The petitioner has lived in Grenada for the past ten years, and is employed
there. In the same period the respondent has lived in Bequia on the Port
Elizabeth property, where he continues to operate the restaurant. He has in
his possession certain personal property of the petitioner, of perhaps limited
commercial value but of considerable sentimental value to the petitioner,
which property he must return or compensate her for.
 I have carefully considered the written and oral submissions of learned Counsel on both sides, and the authorities on which reliance has been placed.
 Notwithstanding my finding that the respondent is liable to account to the petitioner in respect of the restaurant business, I consider that the circumstances of this case are such that a clean break is desirable, and I refrain from making an order for accounts. Instead, I endeavour by means of the property adjustment order, to take account of all entitlements and to sever connections between the parties once for all.

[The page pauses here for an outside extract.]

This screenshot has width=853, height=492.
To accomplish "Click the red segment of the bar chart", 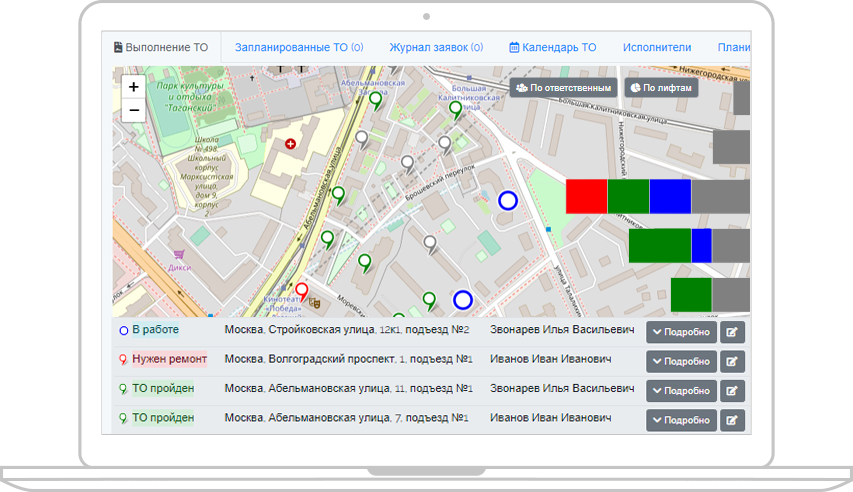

In this regard I have also taken into account the fact that in the past ten years the petitioner has made no direct contribution to the development of the restaurant business, although the real property on which it is located is hers solely, and her equity in the business otherwise is considerable.
 It is ordered that the property at Belmont, Bequia, which was given as a gift to the petitioner and the respondent by the petitioner’s mother, be transferred to and vested exclusively in the name of the petitioner, for her sole use and benefit.
 It is further ordered that the La Petit Jardin Restaurant property, including land, building and equipment be separately valued by an independent valuer appointed by agreement between the parties, and failing agreement within seven days, by the court, and that the respondent pay to the petitioner the value of the land and one half the value of the building and equipment, and that upon payment to the petitioner of the said sums found to be due, the legal estate in the land at Port Elizabeth is to be conveyed to the respondent absolutely.
 Until payment, the respondent must pay to the petitioner for the use and occupation of the premises and the said equipment a sum which is equal to ten per centum (10%) of the amount ordered to be paid or of the balance of
such amount, calculated on an annual basis, and apportioned in respect of
any part of ayear, from the date of judgment until payment is made.
 Should the respondent fail to make payment of the amount due in respect of the Port Elizabeth property and the equipment associated therewith within six months of judgment, the petitioner shall be entitled, upon paying to the respondent one half the value of the buildings and equipment, and repaying any amounts paid in respect thereof under this order, save and except any amounts paid or due in respect of use and occupation, to take possession of the said property for her sole use and benefit.
 It is further ordered that the respondent forthwith deliver to the petitioner the items of her personal property presently at the Port Elizabeth property, with liberty being granted to the petitioner to apply, upon proof that specific items were not delivered, having been left in the said premises, for an order for compensation in respect thereof.
 It is declared that the property at La Pompe shall remain the property of the respondent exclusively.
 The respondent is ordered to pay the costs of these proceedings, including the costs incurred in the valuation of the properties.